Audiovisual Discrimination between Laughter and Speech

(1)

AUDIOVISUAL DISCRIMINATION BETWEEN LAUGHTER AND SPEECH

Stavros Petridis

1

and Maja Pantic

1,2

1

_{Imperial College London, Computing, UK /}

2

_{University of Twente, EEMCS, Netherlands}

{stavros.petridis04; m.pantic}@imperial.ac.uk

ABSTRACT

Past research on automatic laughter detection has focused mainly on audio-based detection. Here we present an audiovisual approach to distinguishing laughter from speech and we show that integrating the information from audio and video leads to an improved reliability of audiovisual approach in comparison to single-modal approaches. We also investigated the level at which audiovisual information should be fused for the best performance. When tested on 96 audiovisual sequences depicting spontaneously displayed (as opposed to posed) laughter and speech episodes, the proposed audiovisual feature-level approach achieved a 86.9% recall rate with 76.7% precision.

Index Terms— Audiovisual data processing, laughter

detection, data fusion, nonlinguistic information processing. 1. INTRODUCTION

Laughing, smiling, and talking are arguably our most prominent social signals [1]. Laughs are also very good predictors of affective states such as joy, humour, distress, and anxiety [2]. It is therefore not strange that laughter is reported to be the most often annotated paralinguistic event occurring in recorded natural speech [3].

Automatic laughter detection can be used as a tool for detecting the user’s affective state and facilitating affect-sensitive human-computer interfaces [4]. It can be used to identify semantically meaningful events in meetings such as topic change or jokes. Also, such a detector can be useful for the detection of non-speech in automatic speech recognition as well as for content-based video retrieval.

===

__What is required__: How many audiovisual sequences were used to test the approach in the laughter and speech paper?

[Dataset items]

===

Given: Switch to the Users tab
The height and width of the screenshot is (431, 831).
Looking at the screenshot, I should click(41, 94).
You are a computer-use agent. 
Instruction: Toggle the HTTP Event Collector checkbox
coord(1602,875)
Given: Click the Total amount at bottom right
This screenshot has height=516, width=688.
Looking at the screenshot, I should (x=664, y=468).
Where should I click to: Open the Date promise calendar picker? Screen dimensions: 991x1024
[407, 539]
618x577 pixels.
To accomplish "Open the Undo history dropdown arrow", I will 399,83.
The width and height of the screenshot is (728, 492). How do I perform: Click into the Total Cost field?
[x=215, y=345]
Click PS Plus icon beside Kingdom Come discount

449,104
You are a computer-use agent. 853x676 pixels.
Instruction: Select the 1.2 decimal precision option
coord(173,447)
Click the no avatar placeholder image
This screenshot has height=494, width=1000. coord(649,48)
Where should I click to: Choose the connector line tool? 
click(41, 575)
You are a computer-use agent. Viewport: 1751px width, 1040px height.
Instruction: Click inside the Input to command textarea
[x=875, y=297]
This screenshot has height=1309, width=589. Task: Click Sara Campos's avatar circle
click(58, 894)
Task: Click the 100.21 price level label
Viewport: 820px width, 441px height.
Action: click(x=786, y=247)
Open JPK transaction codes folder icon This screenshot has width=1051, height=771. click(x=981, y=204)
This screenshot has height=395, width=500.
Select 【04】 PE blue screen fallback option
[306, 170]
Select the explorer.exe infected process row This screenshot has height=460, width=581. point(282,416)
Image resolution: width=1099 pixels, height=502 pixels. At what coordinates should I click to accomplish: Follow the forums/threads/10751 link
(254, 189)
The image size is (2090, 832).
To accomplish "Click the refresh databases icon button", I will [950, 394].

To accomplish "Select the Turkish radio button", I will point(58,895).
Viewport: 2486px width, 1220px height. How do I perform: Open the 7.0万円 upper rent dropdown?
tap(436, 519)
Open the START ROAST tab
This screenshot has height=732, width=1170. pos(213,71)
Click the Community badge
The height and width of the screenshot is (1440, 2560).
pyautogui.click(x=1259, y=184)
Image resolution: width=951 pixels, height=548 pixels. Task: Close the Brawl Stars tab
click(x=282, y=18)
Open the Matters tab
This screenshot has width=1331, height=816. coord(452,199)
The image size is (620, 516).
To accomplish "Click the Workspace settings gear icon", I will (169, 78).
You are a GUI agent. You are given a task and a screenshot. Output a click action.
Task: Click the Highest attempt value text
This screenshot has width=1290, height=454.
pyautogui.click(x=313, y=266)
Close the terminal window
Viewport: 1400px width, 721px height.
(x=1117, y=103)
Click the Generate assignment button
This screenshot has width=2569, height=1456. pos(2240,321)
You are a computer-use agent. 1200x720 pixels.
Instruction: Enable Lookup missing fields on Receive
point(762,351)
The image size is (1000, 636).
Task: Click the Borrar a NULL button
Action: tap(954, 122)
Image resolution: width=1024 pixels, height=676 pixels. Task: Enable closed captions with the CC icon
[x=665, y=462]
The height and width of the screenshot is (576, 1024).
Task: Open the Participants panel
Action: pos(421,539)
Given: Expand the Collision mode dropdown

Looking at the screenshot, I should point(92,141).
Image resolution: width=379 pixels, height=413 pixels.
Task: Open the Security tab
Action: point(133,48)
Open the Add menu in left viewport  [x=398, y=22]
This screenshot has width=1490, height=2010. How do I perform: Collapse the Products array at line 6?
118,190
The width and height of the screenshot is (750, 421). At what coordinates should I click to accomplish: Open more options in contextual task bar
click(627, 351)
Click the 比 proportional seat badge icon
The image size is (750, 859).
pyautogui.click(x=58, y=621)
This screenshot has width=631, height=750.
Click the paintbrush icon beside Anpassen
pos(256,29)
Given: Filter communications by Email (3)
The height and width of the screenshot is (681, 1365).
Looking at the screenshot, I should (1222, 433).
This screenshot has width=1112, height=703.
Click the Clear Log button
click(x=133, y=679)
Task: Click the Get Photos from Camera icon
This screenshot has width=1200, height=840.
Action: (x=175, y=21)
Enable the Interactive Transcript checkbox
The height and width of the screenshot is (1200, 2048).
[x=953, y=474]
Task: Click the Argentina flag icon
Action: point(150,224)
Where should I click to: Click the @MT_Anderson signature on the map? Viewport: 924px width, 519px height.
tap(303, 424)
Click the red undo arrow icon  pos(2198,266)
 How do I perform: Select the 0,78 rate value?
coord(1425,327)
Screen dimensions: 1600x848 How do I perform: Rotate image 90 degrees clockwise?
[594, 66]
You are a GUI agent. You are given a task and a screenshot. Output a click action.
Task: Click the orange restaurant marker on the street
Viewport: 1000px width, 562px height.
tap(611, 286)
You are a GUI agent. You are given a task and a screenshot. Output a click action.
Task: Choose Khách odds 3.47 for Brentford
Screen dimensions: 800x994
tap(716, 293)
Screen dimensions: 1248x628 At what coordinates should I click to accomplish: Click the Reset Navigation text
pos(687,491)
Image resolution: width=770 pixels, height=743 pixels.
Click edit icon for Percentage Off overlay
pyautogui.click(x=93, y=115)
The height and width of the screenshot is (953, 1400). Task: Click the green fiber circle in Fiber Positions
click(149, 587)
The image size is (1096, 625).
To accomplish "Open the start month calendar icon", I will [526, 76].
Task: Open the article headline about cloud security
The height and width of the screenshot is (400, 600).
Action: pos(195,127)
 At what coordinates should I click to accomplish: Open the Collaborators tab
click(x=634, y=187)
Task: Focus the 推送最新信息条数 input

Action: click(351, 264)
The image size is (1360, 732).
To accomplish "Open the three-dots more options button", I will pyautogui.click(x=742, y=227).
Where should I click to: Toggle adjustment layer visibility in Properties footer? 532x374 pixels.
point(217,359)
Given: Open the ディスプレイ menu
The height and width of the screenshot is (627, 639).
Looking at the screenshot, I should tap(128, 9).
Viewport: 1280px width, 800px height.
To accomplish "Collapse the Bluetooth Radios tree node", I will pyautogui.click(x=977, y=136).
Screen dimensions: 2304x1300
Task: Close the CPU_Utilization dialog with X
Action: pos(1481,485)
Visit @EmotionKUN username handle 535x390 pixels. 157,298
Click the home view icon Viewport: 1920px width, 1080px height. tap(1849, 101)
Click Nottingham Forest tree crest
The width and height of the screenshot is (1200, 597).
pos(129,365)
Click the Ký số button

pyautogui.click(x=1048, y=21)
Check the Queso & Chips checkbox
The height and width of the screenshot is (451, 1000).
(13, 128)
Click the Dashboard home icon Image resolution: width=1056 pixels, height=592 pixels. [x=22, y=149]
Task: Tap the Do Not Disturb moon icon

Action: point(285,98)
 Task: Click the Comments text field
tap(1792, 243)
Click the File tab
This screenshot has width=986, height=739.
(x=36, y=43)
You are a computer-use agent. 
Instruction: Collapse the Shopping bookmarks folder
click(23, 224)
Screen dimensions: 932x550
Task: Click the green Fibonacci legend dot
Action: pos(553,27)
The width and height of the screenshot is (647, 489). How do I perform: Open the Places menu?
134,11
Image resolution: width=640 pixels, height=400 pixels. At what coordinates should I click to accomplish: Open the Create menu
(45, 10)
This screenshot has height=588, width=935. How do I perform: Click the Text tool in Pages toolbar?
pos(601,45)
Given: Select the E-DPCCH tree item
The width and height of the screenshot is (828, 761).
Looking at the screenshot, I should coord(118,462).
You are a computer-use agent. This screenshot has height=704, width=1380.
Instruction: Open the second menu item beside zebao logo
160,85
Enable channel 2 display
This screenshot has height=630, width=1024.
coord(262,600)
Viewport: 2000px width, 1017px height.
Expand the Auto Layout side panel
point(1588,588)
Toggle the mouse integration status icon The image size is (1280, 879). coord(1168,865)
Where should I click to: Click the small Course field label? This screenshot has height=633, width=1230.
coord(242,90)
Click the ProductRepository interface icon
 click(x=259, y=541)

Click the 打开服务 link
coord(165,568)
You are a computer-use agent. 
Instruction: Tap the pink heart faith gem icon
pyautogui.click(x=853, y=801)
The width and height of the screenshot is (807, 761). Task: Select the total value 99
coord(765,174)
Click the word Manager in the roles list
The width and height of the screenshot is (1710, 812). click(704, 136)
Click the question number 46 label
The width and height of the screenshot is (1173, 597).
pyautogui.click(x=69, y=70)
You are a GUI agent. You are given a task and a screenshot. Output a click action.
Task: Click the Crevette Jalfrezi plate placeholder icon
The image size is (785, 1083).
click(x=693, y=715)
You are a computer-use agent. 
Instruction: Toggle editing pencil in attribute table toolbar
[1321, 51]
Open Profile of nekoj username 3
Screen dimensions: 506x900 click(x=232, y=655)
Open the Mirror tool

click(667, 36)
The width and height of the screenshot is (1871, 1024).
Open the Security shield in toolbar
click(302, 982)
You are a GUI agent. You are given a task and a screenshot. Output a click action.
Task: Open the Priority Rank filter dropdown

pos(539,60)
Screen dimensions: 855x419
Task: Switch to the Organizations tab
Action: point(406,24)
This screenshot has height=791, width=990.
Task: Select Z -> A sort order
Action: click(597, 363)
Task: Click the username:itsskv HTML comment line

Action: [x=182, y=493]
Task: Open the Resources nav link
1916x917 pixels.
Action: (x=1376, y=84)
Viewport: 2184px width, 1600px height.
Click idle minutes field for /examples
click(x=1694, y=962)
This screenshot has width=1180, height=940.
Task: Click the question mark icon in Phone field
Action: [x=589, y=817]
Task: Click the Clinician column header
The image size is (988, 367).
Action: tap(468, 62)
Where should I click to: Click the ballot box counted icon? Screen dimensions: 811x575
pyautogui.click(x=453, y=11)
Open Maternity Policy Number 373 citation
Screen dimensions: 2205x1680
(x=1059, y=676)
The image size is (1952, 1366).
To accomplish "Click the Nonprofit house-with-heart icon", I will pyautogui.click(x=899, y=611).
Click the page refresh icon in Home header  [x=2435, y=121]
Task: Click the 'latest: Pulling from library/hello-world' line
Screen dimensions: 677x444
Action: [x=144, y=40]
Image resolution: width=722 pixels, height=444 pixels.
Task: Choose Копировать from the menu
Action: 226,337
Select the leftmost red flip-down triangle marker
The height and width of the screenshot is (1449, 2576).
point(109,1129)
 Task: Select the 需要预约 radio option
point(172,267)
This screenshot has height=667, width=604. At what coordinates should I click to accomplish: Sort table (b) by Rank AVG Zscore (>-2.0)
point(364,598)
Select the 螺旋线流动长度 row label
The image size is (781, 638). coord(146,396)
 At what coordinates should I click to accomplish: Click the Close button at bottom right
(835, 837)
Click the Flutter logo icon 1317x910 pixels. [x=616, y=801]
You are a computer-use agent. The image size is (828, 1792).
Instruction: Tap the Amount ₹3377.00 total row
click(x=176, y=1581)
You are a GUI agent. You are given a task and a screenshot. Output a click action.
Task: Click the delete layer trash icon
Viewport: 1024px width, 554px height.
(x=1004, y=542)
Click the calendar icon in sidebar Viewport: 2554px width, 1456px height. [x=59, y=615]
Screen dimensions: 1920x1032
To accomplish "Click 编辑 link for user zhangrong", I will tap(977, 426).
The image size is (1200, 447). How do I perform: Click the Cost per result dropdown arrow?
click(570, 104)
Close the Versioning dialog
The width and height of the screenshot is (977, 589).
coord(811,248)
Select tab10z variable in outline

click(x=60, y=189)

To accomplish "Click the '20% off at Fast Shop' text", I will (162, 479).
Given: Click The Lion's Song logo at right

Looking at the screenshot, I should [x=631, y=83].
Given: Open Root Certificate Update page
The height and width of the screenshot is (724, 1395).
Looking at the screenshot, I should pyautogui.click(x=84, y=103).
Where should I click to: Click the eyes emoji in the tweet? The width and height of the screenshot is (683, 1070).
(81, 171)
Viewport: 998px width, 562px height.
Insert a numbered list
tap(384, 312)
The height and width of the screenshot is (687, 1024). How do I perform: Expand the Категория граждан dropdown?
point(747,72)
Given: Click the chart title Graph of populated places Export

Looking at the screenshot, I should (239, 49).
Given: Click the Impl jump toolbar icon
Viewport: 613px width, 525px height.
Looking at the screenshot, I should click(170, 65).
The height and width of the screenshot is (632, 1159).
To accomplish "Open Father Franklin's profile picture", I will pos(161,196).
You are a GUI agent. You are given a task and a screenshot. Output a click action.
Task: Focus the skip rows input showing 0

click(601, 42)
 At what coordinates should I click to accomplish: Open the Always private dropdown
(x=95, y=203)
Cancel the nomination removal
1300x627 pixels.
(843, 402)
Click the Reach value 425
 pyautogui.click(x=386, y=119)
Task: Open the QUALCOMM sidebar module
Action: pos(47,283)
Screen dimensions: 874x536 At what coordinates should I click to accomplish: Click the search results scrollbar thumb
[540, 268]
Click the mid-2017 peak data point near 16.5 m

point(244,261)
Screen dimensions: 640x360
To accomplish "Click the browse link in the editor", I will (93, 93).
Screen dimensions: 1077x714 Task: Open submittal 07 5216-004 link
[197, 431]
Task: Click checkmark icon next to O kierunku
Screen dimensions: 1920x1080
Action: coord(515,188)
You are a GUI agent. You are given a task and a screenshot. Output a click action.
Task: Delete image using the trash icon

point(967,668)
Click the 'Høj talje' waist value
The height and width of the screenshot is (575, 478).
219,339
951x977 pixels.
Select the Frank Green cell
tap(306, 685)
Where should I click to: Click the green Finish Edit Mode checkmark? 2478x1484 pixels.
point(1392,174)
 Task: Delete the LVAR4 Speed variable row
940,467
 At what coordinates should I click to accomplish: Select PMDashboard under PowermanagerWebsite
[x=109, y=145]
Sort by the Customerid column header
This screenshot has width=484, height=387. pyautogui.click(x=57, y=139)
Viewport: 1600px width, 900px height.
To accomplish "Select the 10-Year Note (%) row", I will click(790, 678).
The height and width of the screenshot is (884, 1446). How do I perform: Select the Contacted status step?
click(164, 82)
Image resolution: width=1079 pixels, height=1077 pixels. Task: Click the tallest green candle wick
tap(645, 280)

===

__Full answer__: 96